_TASK STATEMENT_
Return all of the material, keeping each line exactly as it is.

_RECORDS PROVIDED_
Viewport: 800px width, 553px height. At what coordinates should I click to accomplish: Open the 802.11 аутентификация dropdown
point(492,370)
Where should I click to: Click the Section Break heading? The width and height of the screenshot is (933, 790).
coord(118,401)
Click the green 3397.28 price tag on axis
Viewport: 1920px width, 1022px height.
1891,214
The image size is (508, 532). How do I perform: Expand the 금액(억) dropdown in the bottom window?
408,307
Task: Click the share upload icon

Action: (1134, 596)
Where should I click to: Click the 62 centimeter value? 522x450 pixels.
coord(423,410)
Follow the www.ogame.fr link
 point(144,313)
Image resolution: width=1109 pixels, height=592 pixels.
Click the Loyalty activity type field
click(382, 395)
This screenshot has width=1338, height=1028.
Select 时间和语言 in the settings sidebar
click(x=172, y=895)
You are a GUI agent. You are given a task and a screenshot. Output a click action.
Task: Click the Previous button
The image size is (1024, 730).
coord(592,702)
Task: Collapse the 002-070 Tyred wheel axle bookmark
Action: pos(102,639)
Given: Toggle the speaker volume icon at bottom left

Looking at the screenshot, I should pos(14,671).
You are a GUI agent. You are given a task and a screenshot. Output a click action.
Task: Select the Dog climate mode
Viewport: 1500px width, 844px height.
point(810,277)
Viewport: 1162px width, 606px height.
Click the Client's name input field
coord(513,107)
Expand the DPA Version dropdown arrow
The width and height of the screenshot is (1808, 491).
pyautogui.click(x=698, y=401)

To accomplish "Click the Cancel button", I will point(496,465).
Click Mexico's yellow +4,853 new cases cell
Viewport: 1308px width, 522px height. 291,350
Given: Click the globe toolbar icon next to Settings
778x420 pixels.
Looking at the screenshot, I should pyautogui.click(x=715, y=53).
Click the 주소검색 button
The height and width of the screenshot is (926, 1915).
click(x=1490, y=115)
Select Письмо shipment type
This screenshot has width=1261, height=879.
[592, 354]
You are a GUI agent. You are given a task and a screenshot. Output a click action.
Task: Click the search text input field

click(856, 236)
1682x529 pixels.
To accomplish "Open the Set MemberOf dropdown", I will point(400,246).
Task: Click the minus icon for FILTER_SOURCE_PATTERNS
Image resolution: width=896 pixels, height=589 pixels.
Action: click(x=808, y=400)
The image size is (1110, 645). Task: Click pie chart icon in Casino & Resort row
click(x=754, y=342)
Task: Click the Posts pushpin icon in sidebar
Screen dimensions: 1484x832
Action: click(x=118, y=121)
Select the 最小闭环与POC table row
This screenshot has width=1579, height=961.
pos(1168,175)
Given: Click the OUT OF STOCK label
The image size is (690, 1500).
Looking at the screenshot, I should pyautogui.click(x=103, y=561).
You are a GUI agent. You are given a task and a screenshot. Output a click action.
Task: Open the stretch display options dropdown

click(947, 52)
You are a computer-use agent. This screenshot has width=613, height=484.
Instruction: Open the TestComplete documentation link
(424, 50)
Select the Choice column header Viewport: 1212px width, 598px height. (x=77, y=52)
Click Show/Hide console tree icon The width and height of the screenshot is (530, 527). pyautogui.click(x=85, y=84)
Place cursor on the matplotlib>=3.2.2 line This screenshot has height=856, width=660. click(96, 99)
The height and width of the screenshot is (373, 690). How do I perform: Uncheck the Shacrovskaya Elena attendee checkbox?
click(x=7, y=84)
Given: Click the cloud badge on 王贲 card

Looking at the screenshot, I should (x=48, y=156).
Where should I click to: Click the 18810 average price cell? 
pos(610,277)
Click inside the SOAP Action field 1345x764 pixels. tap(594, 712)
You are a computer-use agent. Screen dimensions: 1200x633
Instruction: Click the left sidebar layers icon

_SOLUTION TO THE PROBLEM_
Viewport: 800px width, 553px height. At what coordinates should I click to accomplish: Open the 802.11 аутентификация dropdown
point(492,370)
Where should I click to: Click the Section Break heading? The width and height of the screenshot is (933, 790).
coord(118,401)
Click the green 3397.28 price tag on axis
Viewport: 1920px width, 1022px height.
1891,214
The image size is (508, 532). How do I perform: Expand the 금액(억) dropdown in the bottom window?
408,307
Task: Click the share upload icon

Action: (1134, 596)
Where should I click to: Click the 62 centimeter value? 522x450 pixels.
coord(423,410)
Follow the www.ogame.fr link
 point(144,313)
Image resolution: width=1109 pixels, height=592 pixels.
Click the Loyalty activity type field
click(382, 395)
This screenshot has width=1338, height=1028.
Select 时间和语言 in the settings sidebar
click(x=172, y=895)
You are a GUI agent. You are given a task and a screenshot. Output a click action.
Task: Click the Previous button
The image size is (1024, 730).
coord(592,702)
Task: Collapse the 002-070 Tyred wheel axle bookmark
Action: pos(102,639)
Given: Toggle the speaker volume icon at bottom left

Looking at the screenshot, I should pos(14,671).
You are a GUI agent. You are given a task and a screenshot. Output a click action.
Task: Select the Dog climate mode
Viewport: 1500px width, 844px height.
point(810,277)
Viewport: 1162px width, 606px height.
Click the Client's name input field
coord(513,107)
Expand the DPA Version dropdown arrow
The width and height of the screenshot is (1808, 491).
pyautogui.click(x=698, y=401)

To accomplish "Click the Cancel button", I will point(496,465).
Click Mexico's yellow +4,853 new cases cell
Viewport: 1308px width, 522px height. 291,350
Given: Click the globe toolbar icon next to Settings
778x420 pixels.
Looking at the screenshot, I should pyautogui.click(x=715, y=53).
Click the 주소검색 button
The height and width of the screenshot is (926, 1915).
click(x=1490, y=115)
Select Письмо shipment type
This screenshot has width=1261, height=879.
[592, 354]
You are a GUI agent. You are given a task and a screenshot. Output a click action.
Task: Click the search text input field

click(856, 236)
1682x529 pixels.
To accomplish "Open the Set MemberOf dropdown", I will point(400,246).
Task: Click the minus icon for FILTER_SOURCE_PATTERNS
Image resolution: width=896 pixels, height=589 pixels.
Action: click(x=808, y=400)
The image size is (1110, 645). Task: Click pie chart icon in Casino & Resort row
click(x=754, y=342)
Task: Click the Posts pushpin icon in sidebar
Screen dimensions: 1484x832
Action: click(x=118, y=121)
Select the 最小闭环与POC table row
This screenshot has width=1579, height=961.
pos(1168,175)
Given: Click the OUT OF STOCK label
The image size is (690, 1500).
Looking at the screenshot, I should pyautogui.click(x=103, y=561).
You are a GUI agent. You are given a task and a screenshot. Output a click action.
Task: Open the stretch display options dropdown

click(947, 52)
You are a computer-use agent. This screenshot has width=613, height=484.
Instruction: Open the TestComplete documentation link
(424, 50)
Select the Choice column header Viewport: 1212px width, 598px height. (x=77, y=52)
Click Show/Hide console tree icon The width and height of the screenshot is (530, 527). pyautogui.click(x=85, y=84)
Place cursor on the matplotlib>=3.2.2 line This screenshot has height=856, width=660. click(96, 99)
The height and width of the screenshot is (373, 690). How do I perform: Uncheck the Shacrovskaya Elena attendee checkbox?
click(x=7, y=84)
Given: Click the cloud badge on 王贲 card

Looking at the screenshot, I should (x=48, y=156).
Where should I click to: Click the 18810 average price cell? 
pos(610,277)
Click inside the SOAP Action field 1345x764 pixels. tap(594, 712)
You are a computer-use agent. Screen dimensions: 1200x633
Instruction: Click the left sidebar layers icon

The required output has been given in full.